SQL in Dataiku DSS¶
Dataiku allows you to seamlessly integrate SQL code and visual recipes in a flow. Where possible, processing is performed in-database to minimize movement of large amounts of data.
In this tutorial, we will show you how to:
- Upload local data into an SQL database through Dataiku
- Process this data In-database using SQL recipes
We will work with the fictional retailer Haiku T-Shirt’s data.
This tutorial assumes that you have an SQL database installed and have established a connection between Dataiku and the SQL database.
This tutorial was written while connected to PostgreSQL – see Connecting to PostgreSQL in Dataiku for details – but you should be able to follow along using any SQL database of your choice.
In particular, this tutorial assumes that:
- the PostgreSQL connection is named PostgreSQL_tshirt
- the database is named dku
- the database contains a schema named dku_tshirt, where Dataiku will write managed datasets
- Dataiku will prefix table names that it manages in the database with the project key, which is DKU_TUTORIAL_SQL
You may need to alter some of the instructions and code in this tutorial to reflect your PostgreSQL connection specifications.
Create Your Project¶
The first step is to create a new project. From the Dataiku homepage, click +New Project > DSS Tutorials > Code > SQL in Dataiku DSS (Tutorial). Click on Go to Flow.
In the Flow, you see the Haiku T-Shirt orders and customer data uploaded into Dataiku DSS. Further, the labeled and unlabeled customer data is stacked into a single dataset.
Multiple Ways to Move Data to Your Database¶
First, we want to get the uploaded data into the SQL database. We’ll highlight a couple ways to do this.
Let’s start by opening the orders dataset. Its data consists of a CSV file that has been uploaded into Dataiku DSS. CSV files do not contain any kind of typing information. Thus, the columns of this dataset are for the moment not specifically typed and Dataiku DSS assumes by default that all columns have string storage type. When we sync this dataset to the database, we want pages_visited, tshirt_price, and tshirt_quantity to have integer, double, and integer storage, respectively.
The Sync recipe maps the storage type in the input dataset to a similar type in the output database. So let us first set the column types in the input dataset. One way to handle this is to infer the storage types from the data and save the updated schema. Note that the type inference is performed against a sample of the data, and you should check that the inferred types correspond to your actual data:
- Open the Settings of the orders dataset
- In the Schema screen, click Check Now to confirm the schema is consistent, then click Infer types from data, confirm and then save your dataset.

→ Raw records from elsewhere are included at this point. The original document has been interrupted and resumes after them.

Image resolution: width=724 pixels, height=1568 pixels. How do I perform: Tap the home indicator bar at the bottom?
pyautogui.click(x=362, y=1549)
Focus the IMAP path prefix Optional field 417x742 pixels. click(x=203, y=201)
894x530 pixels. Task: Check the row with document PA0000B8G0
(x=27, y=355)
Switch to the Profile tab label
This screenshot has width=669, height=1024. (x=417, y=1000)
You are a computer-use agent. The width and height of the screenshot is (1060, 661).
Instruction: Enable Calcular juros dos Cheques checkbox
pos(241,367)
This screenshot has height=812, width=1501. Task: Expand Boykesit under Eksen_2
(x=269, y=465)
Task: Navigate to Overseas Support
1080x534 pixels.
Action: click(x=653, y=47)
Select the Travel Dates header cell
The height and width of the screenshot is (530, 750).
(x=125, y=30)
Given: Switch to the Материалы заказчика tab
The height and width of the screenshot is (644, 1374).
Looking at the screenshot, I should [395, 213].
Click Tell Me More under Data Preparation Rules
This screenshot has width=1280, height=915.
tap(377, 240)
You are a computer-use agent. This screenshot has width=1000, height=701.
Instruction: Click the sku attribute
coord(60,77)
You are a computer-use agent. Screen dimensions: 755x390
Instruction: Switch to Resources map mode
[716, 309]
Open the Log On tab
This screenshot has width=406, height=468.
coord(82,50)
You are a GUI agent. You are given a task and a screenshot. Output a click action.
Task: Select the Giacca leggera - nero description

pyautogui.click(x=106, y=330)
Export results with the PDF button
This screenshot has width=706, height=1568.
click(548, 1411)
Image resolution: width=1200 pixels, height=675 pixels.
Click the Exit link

With the updated storage types, we can open the Actions menu and select Sync to add a new Sync recipe to the flow. We’ll leave the default dataset name of orders_copy. Choose to store the new dataset into the PostgreSQL_tshirt connection. Create and run the recipe.
When the job completes, note that the columns in the new dataset have the desired storage types.
The Sync recipe is convenient when you only need to alter the storage of a dataset’s columns. When you have some more serious preprocessing to do prior to loading your local data into a database, you can use a Prepare recipe.
From the Flow, select the customers_stacked dataset. Choose Prepare from the list of visual recipes. Leave customers_stacked_prepared as the default dataset name. Choose to store the new dataset into the PostgreSQL_tshirt connection. Click Create Recipe.
In the Prepare recipe, we will:
- Parse birthdate
- Classify the user_agent column, keeping the resulting user_agent_brand and user_agent_os columns
- Resolve the GeoIP of the ip_address column, keeping the resulting ip_address_country and ip_address_geopoint columns
If you need more details on these operations, refer to the Tutorial: From Lab to Flow.
Click Run. The Prepare recipe operations are run in the DSS engine, and the data are then pushed into PostgreSQL. The Prepare recipe infers the storage type of each column, so typically you don’t have to make any manual adjustments.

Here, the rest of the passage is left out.